Just four crops - wheat, maize, rice and soybean - provide two-thirds of the world’s food supply. But scientists in Malaysia are trying to change that by reviving crops that have been relegated to the sidelines.
By Preeti Jha22 August 2018
On a small fruit farm near the Straits of Malacca Lim Kok Ann is down to just one tree growing kedondong, a crunchy, tart berry that Malaysians mostly use in pickles and salads. "It's not very well-known," says the 45-year-old, who is instead focusing on longan berries and pineapples, which have bigger markets. For a smallholder like Lim, demand for kedondong would have to grow rapidly to justify scaling up his business. "We have to grow what is profitable," he says.
But less than an hour away in the Malaysian countryside, inside three giant, sleek and silver domes, scientists are trying to change the future of food. They're pushing the boundaries of what humans eat by growing and processing so-called ‘alternative' crops - such as kedondong.

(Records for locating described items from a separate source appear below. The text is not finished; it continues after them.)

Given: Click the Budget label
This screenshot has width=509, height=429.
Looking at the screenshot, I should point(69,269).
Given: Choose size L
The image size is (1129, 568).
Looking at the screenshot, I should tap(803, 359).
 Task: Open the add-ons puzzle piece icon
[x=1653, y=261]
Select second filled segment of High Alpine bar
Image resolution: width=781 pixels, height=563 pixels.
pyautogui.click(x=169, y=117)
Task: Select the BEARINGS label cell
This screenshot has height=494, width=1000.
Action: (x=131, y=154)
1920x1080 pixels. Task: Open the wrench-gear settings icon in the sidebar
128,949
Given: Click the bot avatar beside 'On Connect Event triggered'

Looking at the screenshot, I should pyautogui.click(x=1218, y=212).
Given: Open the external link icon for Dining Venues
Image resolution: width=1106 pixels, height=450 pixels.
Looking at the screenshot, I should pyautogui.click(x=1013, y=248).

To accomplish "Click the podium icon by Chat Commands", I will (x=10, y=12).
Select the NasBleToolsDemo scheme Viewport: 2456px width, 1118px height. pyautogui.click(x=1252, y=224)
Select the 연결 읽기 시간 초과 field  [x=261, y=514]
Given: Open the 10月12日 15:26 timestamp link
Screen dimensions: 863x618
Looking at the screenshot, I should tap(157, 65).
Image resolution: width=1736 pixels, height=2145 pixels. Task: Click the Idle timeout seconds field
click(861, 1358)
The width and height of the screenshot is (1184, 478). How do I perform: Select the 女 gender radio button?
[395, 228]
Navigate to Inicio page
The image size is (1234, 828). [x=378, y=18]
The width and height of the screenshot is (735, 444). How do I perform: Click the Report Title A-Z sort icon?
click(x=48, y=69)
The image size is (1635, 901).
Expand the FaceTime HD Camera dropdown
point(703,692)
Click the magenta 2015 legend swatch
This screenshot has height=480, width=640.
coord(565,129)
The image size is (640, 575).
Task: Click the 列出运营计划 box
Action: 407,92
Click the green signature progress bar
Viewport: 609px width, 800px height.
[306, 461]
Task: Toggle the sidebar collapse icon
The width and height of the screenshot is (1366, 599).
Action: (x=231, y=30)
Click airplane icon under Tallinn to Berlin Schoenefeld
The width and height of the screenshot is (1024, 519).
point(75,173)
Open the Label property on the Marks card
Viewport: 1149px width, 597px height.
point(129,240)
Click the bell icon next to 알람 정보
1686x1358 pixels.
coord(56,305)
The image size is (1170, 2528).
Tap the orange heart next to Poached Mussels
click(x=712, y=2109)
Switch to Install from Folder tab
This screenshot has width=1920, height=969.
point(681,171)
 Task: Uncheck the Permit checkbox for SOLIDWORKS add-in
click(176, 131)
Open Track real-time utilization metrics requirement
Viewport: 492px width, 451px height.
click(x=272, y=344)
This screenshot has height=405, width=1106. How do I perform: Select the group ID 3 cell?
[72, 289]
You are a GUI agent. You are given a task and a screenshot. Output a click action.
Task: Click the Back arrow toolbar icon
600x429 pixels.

At the headquarters of global research centre Crops For the Future (CFF) this particular under-used fruit has been turned into an effervescent, sugar-free juice, high in vitamin C and getting top marks in sensory evaluations.
"Anything you see here is a forgotten crop," says Sayed Azam-Ali of the abundant plants weaving through the gardens of CFF outside Malaysia's capital Kuala Lumpur.
Spindly moringa trees, cream-coloured bambara groundnuts, the sour kedondong berry - these are crops which have been farmed for centuries but are virtually unknown outside the places where they grow. Even here, demand is dwindling. They've been relegated to the sidelines, says CFF head Azam-Ali, in favour of the "big four".
Prof Azam-Ali explains that just four crops - wheat, maize, rice and soybean - provide two-thirds of the world's food supply. "We're dependent on these four," he says. "But actually there's 7,000 crops we've been farming for thousands of years. We ignore all of those."